# Philips 220CW und HD4870 = flimmern?



## Airsnort (2. Oktober 2008)

Servus, also schons eit anfang an habe ich Probleme mit meinem Monitor, der Flimmert nämlich un unregelmäßigen abständenr relativ heftig.

Meine Grafikkarte ist laut Herstellerseite nicht mit dem Monitor lauffähig, aber ziwschendurch klappts ja super, jemand ne idee wie ich das in den Griff bekomme?


----------



## pixelflair (2. Oktober 2008)

sicher,dass du kein Handy daneben liegen hast ?:o


----------



## Airsnort (2. Oktober 2008)

Auf so nen blöden Kommentar kann ich verzichten.


----------



## pixelflair (2. Oktober 2008)

jetzt mal ehrlich, wenn der Hersteller schon sagt es geht nich, dann wird er wohl wissen warum und dann gibts da auch keine Lösung für (denke ich zumindestens)


----------



## Wolf2660 (2. Oktober 2008)

Ist mir zwar Neu das Monitore probleme mit Grakas haben, aber okay öfter mal was neues. Hast du den die Treiber für deinen Monitor installiert? Wen Nein dann vielleicht mal probieren. Welcher CW ist es den überhaupt genau gibt ja verschiedene 22", 24" usw..


----------



## Airsnort (2. Oktober 2008)

Treiber sind drin, wenn er 220CW heißt dann wohl ein 22' oder?


----------



## Wolf2660 (2. Oktober 2008)

Meinst du, es gibt immernoch 2 verschiedene 8FB/00 und 9FB/00. Die Zoll Angaben waren ja nur ein Beispiel. Und wo steht das der Moni nicht mit der 4870 kompatibel ist?


----------



## Airsnort (2. Oktober 2008)

Zumindest ist die Software (SmartControl II) nicht kompatibel.
siehe --->Portrait Displays, Inc. - SmartControl II Hilfe - Kompatibilität

und meiner ist der 8FB/00


ich hab den bisher nicht mit dvi kabel betrieben kansn daran liegen?


----------



## Wolf2660 (2. Oktober 2008)

Natürlich kann es am D-Sub Kabel liegen, wen du ein DVI Kabel hast einfach ausprobieren, bzw. mal eins von nem Kumpel ausborgen. Könnte ein Kabelbruch sein oder so. 

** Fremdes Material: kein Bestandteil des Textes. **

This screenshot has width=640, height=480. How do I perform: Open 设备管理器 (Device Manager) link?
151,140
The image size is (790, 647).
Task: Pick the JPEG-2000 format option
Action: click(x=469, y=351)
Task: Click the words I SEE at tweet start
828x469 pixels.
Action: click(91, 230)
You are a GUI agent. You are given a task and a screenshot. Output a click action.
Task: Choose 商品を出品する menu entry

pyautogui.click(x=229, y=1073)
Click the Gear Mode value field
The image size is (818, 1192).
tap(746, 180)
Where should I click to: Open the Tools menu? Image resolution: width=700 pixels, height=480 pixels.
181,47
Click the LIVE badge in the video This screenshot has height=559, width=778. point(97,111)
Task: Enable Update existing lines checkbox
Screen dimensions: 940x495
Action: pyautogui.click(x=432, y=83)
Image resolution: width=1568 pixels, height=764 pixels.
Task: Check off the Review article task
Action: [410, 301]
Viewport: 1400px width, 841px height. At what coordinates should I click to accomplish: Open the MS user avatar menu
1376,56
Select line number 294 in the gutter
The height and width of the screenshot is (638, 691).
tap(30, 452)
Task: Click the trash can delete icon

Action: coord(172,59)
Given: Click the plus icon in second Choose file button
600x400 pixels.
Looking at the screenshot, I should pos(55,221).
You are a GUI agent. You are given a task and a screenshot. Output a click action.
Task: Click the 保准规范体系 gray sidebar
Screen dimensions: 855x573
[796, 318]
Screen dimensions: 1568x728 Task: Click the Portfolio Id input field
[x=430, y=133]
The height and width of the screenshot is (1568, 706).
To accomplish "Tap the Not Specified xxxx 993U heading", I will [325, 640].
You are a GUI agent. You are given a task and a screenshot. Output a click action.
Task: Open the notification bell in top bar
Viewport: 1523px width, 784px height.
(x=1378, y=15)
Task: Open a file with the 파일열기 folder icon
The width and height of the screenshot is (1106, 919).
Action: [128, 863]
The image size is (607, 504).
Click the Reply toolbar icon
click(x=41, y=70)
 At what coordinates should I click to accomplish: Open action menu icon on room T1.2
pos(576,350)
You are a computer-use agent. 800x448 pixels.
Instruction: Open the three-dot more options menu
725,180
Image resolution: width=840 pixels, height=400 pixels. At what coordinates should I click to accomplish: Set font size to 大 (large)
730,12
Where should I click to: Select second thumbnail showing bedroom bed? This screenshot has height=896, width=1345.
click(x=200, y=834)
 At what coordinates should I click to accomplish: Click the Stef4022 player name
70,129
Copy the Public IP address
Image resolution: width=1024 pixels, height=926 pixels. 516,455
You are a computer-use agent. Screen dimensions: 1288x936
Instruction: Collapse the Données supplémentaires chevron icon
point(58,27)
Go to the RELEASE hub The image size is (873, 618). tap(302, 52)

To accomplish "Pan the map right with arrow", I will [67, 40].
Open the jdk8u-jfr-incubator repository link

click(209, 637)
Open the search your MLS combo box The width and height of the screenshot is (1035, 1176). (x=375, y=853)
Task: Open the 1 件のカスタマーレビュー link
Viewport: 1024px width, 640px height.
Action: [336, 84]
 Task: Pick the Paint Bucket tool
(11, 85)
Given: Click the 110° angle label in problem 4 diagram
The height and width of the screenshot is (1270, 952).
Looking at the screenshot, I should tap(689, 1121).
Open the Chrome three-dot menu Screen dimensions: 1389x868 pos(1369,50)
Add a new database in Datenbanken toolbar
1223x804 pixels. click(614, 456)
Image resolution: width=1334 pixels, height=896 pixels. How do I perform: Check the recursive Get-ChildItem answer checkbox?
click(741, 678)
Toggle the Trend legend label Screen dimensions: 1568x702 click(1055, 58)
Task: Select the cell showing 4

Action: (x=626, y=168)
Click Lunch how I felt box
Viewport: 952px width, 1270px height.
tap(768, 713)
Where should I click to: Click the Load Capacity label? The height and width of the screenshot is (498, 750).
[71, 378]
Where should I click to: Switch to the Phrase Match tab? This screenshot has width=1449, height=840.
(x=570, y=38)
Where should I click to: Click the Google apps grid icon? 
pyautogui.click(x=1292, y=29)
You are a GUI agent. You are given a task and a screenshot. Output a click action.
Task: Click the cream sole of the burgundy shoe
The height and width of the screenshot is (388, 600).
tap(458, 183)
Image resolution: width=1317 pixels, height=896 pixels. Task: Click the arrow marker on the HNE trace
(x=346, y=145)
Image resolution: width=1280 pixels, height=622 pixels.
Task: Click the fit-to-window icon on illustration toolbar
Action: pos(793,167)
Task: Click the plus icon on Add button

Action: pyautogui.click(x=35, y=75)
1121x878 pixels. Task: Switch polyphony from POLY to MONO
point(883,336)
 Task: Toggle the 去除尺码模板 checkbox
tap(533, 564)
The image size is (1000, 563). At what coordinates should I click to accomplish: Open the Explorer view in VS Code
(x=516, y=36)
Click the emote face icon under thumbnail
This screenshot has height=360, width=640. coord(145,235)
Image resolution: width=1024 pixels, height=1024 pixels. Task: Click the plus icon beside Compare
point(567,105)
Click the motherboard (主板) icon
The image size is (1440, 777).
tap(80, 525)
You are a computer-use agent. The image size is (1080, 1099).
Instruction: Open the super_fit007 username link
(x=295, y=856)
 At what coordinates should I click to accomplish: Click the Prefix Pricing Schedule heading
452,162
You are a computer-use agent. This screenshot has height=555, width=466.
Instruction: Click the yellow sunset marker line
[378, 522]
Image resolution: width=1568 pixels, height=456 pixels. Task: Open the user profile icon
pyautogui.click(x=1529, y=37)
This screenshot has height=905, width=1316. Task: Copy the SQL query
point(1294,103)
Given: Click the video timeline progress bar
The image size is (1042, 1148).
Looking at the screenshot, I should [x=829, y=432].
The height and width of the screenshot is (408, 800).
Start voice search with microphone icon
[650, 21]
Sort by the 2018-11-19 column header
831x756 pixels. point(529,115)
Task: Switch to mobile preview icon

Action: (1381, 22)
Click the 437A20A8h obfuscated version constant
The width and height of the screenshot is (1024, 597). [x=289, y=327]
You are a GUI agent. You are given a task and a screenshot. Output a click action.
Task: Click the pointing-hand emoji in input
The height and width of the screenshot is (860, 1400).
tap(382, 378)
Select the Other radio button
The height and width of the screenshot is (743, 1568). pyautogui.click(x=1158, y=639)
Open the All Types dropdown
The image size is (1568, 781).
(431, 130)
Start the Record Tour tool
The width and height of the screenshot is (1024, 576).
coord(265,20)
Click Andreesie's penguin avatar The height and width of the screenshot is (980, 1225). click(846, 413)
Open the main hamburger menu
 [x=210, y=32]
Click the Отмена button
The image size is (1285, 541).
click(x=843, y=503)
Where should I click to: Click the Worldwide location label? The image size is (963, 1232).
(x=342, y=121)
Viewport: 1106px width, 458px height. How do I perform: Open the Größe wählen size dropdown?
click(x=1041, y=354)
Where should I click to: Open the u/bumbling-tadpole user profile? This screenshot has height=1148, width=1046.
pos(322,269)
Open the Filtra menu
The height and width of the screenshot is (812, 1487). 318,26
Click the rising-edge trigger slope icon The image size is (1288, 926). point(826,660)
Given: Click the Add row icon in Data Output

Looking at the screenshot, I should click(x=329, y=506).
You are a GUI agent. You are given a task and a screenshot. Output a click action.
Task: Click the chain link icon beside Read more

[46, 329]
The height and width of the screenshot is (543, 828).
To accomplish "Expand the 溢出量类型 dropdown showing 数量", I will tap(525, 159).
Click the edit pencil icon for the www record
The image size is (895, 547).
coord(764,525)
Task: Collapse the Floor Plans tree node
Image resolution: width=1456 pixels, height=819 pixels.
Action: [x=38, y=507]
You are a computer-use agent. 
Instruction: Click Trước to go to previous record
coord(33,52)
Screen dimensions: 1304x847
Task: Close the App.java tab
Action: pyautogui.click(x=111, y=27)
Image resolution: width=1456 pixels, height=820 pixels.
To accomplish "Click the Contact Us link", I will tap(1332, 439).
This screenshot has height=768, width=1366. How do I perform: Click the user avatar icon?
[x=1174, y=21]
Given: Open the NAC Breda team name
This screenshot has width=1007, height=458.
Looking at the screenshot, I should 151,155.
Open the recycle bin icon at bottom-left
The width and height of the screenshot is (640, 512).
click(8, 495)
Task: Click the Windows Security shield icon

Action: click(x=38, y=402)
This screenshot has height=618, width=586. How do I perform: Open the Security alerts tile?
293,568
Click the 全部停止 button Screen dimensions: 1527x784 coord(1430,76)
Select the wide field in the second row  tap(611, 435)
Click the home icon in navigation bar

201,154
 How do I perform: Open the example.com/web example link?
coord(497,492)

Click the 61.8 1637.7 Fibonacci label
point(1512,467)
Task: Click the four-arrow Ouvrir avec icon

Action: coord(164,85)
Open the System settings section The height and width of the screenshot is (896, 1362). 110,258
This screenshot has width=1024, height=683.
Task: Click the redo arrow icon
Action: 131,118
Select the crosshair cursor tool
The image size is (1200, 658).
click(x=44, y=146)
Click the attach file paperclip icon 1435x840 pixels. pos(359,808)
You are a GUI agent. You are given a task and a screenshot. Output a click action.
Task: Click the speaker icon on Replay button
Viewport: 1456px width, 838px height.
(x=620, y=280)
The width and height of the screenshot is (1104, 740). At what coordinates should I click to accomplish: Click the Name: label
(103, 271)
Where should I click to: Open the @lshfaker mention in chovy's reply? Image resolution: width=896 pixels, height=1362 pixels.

Ansonsten steht da nichts von Inkompatibel, da steht nur _Die Karten wurden getestet und als funktionsfähig befunden; *sie werden jedoch nicht mehr aktiv getestet.* Schließt Windows ME, 2000 und XP ein, wenn Treiber verfügbar sind._ 

Weil die neueren Karten alle Anstandslos funktionieren.


----------



## Airsnort (2. Oktober 2008)

Ich fahr gleich ma eins kaufen wenn net kann ichs ja immernoch wieder zurück bringen.

EDIT: Ich glaubes knallt fast 40€ für 2 Meter DVI-Kabel...

EDIT(2): Bestelle nun bei Alternate, gibts nen wesentlichen unterscheid zwischen dual link und singel link?


----------



## Wolf2660 (2. Oktober 2008)

Tu das und meld dich dann wieder obs funktioniert hat.


----------



## BigBubby (2. Oktober 2008)

Airsnort schrieb:


> Ich fahr gleich ma eins kaufen wenn net kann ichs ja immernoch wieder zurück bringen.
> 
> EDIT: Ich glaubes knallt fast 40€ für 2 Meter DVI-Kabel...
> 
> EDIT(2): Bestelle nun bei Alternate, gibts nen wesentlichen unterscheid zwischen dual link und singel link?



also ich habe glaube ich 20 für 5meter bezahlt beim örtlichen fachhändler (Nein MM oder Saturn sind keien fachhändler   )


----------



## Airsnort (2. Oktober 2008)

Ich war bei Expert...eh nur inkompetente Mitarbeiter aber is halt am nähsten.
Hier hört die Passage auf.